Das Trauma Bulgarien
Fakt ist, dass Mohammad D. zunächst in Bulgarien blieb. "Fieberfrei, wach, beredet, orientiert", notierte ein Arzt über D., als der ihm da am 9. Oktober 2013 in einer Praxis in der bulgarischen Hauptstadt Sofia gegenübersaß. Der Patient klagte über ein Trauma, das er sechs Monate zuvor in Syrien erlebt habe. In seiner unmittelbaren Nähe sei damals eine Bombe explodiert, Splitter hätten seine Beine getroffen. Offene Wunden fand der Arzt nicht, doch er ließ die Knie des Patienten röntgen. Dabei wurden "in beiden Kniegelenken röntgenpositive, metallische Fremdkörper festgestellt", wie der Arzt im Attest notierte, das der SZ vorliegt. Es stammt vom 1. November 2013. Mohammad D. selber schilderte später, was dann angeblich geschah. Er habe sich geweigert, seine Fingerabdrücke zu geben. Daraufhin sei er zwei Tage in ein bulgarisches Gefängnis gesteckt und dort mit Gummiknüppeln geschlagen worden - genau auf den Arm, der ihn seit dem angeblichen Angriff auf sein Haus in Aleppo schmerzte.
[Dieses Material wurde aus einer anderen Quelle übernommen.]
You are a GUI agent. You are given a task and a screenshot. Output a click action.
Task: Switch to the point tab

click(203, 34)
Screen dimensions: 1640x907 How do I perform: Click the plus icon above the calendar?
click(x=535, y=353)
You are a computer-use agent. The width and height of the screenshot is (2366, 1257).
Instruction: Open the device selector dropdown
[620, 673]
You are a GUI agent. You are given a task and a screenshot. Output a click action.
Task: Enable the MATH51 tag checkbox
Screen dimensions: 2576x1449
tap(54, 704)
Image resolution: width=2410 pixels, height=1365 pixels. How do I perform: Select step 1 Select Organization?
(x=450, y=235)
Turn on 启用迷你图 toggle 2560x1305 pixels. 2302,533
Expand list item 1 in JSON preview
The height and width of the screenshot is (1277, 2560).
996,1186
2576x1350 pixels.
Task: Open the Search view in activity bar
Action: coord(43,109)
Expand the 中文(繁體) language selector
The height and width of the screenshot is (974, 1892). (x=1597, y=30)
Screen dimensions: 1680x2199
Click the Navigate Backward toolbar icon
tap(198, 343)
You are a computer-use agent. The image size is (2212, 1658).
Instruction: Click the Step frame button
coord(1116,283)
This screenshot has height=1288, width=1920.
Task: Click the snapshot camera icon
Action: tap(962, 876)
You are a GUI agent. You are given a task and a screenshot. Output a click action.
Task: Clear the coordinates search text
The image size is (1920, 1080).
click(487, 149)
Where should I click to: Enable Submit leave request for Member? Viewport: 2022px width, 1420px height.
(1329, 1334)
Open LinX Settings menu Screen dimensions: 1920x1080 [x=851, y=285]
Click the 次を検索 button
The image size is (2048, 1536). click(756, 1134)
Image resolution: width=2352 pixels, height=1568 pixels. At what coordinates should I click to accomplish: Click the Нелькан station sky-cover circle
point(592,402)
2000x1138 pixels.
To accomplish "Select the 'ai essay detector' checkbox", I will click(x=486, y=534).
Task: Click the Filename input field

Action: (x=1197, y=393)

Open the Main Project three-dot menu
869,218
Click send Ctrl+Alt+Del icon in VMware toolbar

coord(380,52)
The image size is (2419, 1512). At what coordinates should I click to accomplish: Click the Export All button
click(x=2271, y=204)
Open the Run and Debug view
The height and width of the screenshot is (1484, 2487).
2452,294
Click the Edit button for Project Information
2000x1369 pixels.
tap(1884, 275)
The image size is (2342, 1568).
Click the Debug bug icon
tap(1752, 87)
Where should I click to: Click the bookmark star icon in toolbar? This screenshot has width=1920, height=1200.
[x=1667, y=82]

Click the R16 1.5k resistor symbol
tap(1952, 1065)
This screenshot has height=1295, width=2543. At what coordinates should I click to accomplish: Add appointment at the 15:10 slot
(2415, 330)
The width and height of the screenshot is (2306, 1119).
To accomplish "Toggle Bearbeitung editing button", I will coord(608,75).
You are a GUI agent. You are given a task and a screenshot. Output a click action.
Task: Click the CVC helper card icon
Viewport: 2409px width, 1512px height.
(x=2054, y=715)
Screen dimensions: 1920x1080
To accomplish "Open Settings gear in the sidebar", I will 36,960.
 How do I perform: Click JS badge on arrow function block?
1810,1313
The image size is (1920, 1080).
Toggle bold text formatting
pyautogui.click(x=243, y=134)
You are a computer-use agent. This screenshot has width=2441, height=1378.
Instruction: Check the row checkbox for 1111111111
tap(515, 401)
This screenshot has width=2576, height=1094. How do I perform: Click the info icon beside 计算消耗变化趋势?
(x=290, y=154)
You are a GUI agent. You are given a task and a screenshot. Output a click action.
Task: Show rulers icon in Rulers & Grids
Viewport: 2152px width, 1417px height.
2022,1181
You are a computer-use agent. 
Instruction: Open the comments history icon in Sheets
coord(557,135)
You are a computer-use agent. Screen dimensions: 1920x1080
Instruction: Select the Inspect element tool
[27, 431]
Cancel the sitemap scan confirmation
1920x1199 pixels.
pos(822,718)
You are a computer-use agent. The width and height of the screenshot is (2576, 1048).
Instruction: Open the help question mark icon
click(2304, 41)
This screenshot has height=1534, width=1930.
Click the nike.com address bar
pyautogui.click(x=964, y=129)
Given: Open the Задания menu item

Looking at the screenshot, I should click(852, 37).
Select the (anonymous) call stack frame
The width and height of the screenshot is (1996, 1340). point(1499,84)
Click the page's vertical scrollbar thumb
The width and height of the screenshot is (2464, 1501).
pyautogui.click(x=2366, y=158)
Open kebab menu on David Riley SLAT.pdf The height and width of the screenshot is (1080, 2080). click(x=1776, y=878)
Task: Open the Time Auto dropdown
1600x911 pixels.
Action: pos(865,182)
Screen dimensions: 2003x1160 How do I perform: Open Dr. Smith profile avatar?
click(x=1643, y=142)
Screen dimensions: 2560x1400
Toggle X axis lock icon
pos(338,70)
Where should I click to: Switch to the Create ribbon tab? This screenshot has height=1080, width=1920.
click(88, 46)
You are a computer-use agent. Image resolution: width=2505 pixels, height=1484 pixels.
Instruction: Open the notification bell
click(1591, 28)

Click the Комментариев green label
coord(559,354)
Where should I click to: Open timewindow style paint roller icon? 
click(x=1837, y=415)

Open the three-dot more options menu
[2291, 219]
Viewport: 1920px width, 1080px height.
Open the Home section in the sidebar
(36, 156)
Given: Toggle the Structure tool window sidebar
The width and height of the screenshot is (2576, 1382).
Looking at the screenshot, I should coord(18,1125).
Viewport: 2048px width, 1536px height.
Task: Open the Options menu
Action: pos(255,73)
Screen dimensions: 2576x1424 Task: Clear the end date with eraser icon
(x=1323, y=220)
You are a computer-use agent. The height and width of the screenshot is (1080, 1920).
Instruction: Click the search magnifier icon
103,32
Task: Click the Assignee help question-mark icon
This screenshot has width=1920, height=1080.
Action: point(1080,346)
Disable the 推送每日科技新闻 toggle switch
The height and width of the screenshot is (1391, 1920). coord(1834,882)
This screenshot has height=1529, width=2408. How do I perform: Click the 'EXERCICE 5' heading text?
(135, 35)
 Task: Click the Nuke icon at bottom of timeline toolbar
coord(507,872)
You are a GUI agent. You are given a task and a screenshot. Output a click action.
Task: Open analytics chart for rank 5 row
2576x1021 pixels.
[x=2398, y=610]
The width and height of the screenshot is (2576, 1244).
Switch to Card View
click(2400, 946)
Zwei Monate hätten ihn die Bulgaren in einer Einzelzelle festgehalten. Er habe um medizinische Hilfe gebeten, die aber sei ihm verweigert worden. Schließlich sei er von der Einzelhaft und der Gewalt der Gefängniswärter so zermürbt gewesen, dass er doch die Fingerabdrücke gegeben habe. Daraufhin sei er am 18. September 2013 freigelassen worden.
Von da an hätten sich die bulgarischen Stellen nicht mehr um ihn gekümmert: "Gegenüber dem Flüchtlingscamp war ein offenes Feld, und dort schlief ich mit vielen anderen Leuten, die keine Unterkunft hatten", gab Mohammad D. an. Dass dies stimmt, darauf deuten zwei Filmberichte im bulgarischen Fernsehen hin, in denen D. und ein anderer Flüchtling in einem desolaten Umfeld gezeigt und interviewt wurden. Mehrfach sollen Krankenhäuser ihm die Behandlung verweigert haben, trotz Überweisung des Arztes in Sofia.
Erster Kontakt mit dem IS?
In der syrischen Botschaft habe man ihm ein Schreiben überreicht, gab Mohammad D. einmal an. Darin habe gestanden, dass seine Eltern gefangen gehalten würden, bis er wieder nach Syrien zurückkehre. Eine offizielle Rückreise sei nicht infrage gekommen, "denn sie hätten mich mit Sicherheit bis zum Tode gefoltert".
Nun allerdings habe ihn auch sein Vater nicht mehr mit Geld unterstützen können, gab D. später an. In dieser verzweifelten Situation ist dann etwas geschehen, was im Nachhinein aufhorchen lässt: "Also wollte ich es doch riskieren und weiter nach Deutschland gelangen. Zu meinem Glück fand ich einen Syrer, der mir einen Flug nach Österreich spendierte", gab Mohammad D. gegenüber von Maltitz an. Handelte der angebliche Spender aus reiner Menschenliebe? Oder nutzte hier der IS bewusst eine Notlage? Dies ist nur eine von vielen offenen Fragen, die sich deutsche Ermittler nach der Bluttat von Ansbach nun stellen.
Asylantrag in Deutschland
"Der Täter von Ansbach hatte am 21. August 2014 einen Asylantrag beim Bundesamt für Migration und Flüchtlinge gestellt", teilt das Bamf mit. Bei der erkennungsdienstlichen Behandlung habe sich herausgestellt, "dass der Antragsteller bereits in Bulgarien und Österreich registriert worden war".
Daraufhin habe man Kontakt zu den bulgarischen Behörden aufgenommen, und der Asylantrag von Mohammad D. wurde als unzulässig abgelehnt, da der junge Syrer schon in einem anderen EU-Land eine sogenannte Schutzgewährung erhalten habe und deshalb auch "keine drohende Abschiebung in sein Heimat befürchten" müsse.